>>>>

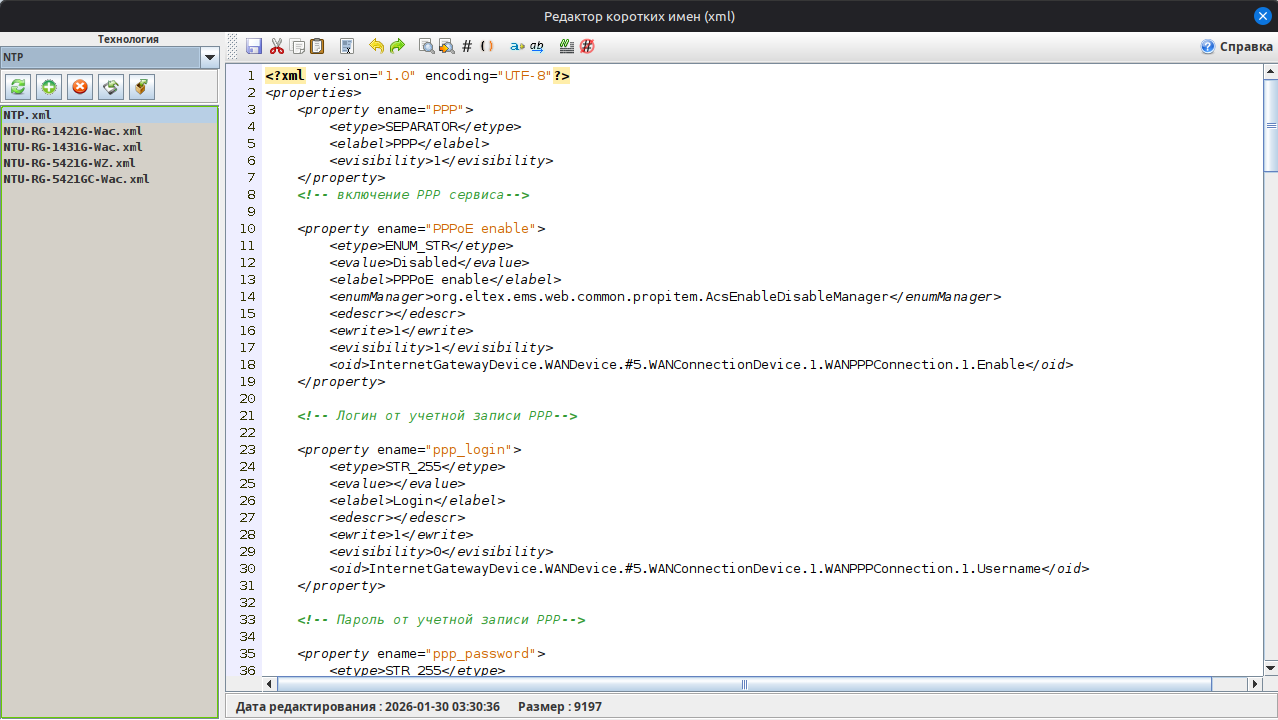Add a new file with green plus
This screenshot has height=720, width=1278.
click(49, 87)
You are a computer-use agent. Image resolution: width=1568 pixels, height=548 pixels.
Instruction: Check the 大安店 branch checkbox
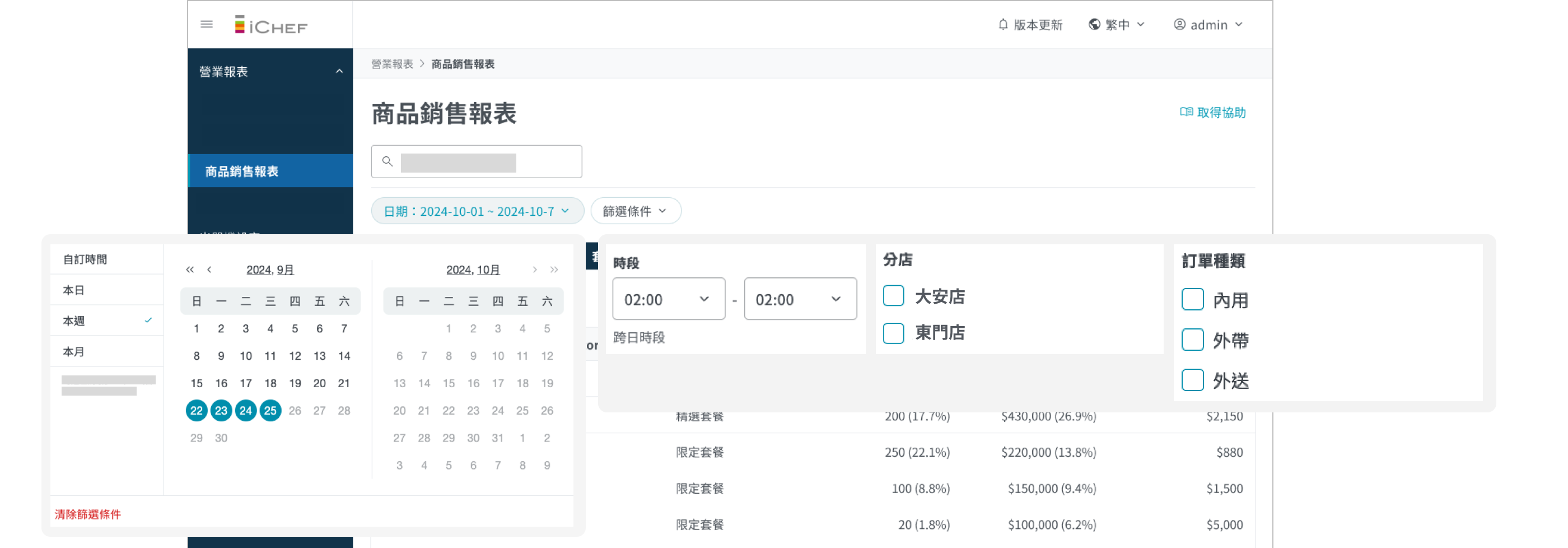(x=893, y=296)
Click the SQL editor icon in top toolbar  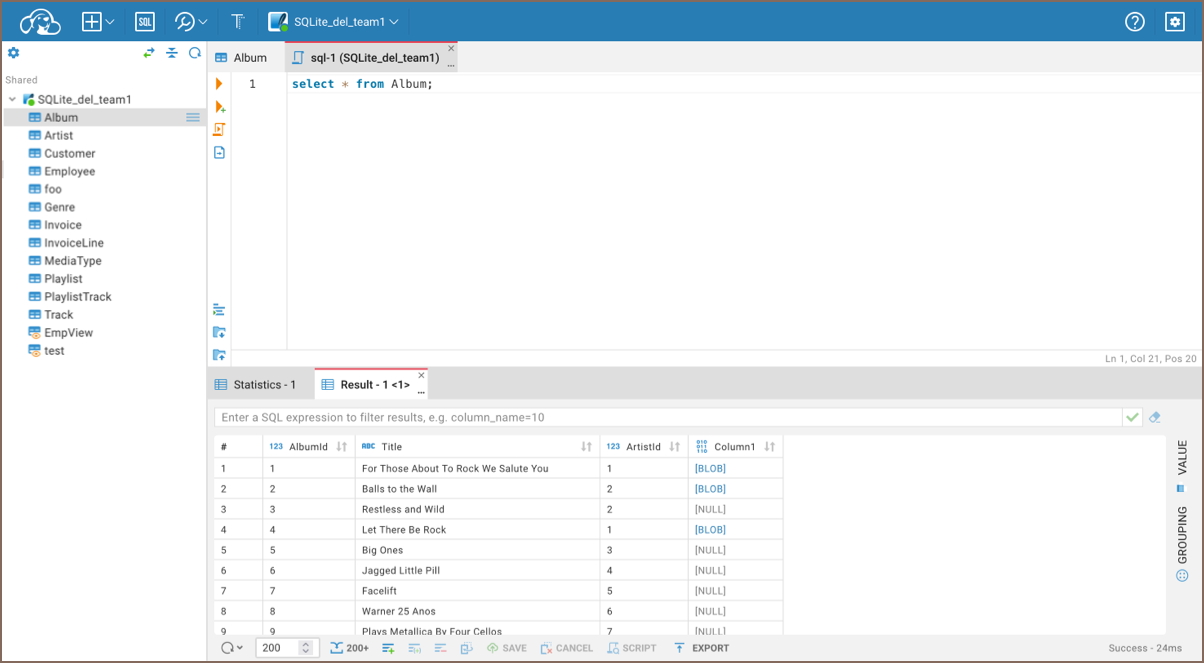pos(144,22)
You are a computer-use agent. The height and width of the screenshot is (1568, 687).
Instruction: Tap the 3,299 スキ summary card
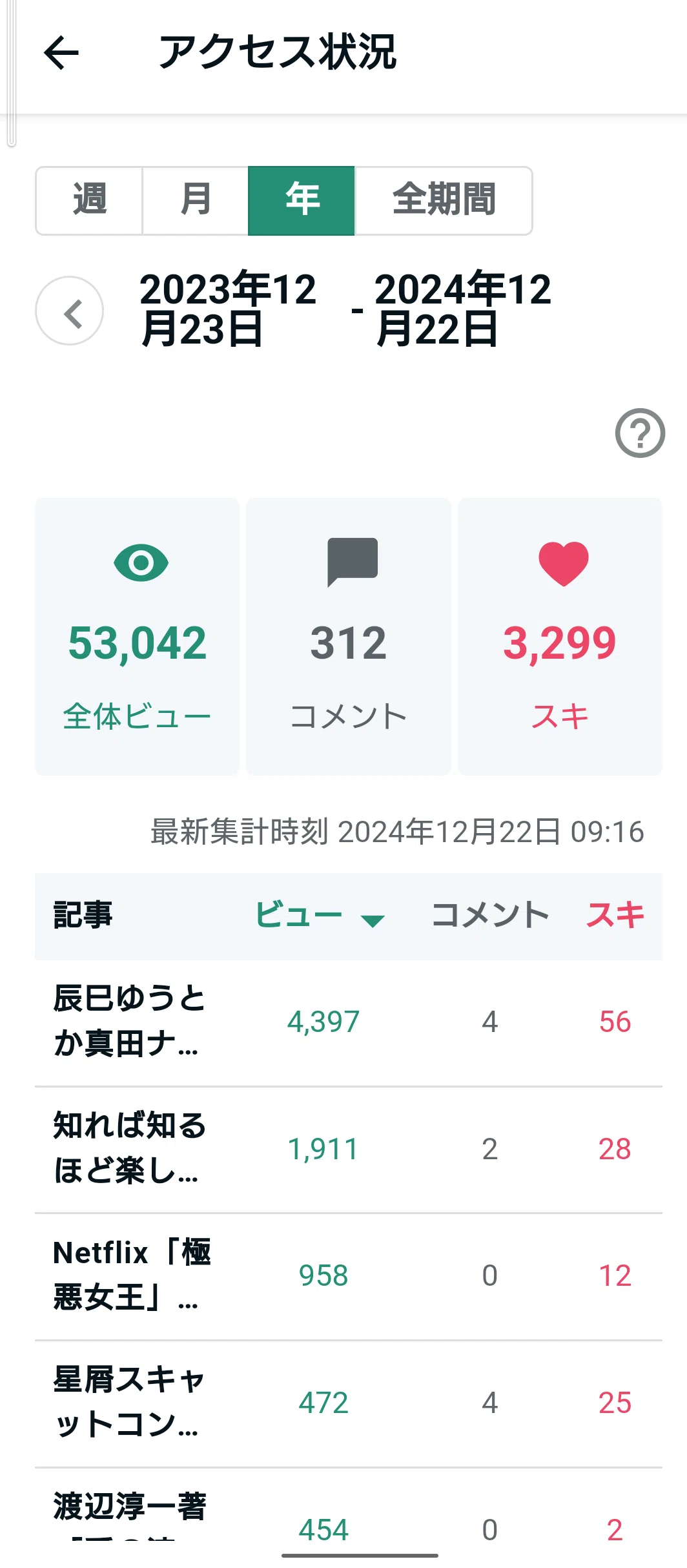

<<<<

Among the lines above, find those holding "agent" and copy each one.

You are a computer-use agent. Image resolution: width=1568 pixels, height=548 pixels.
You are a computer-use agent. The height and width of the screenshot is (1568, 687).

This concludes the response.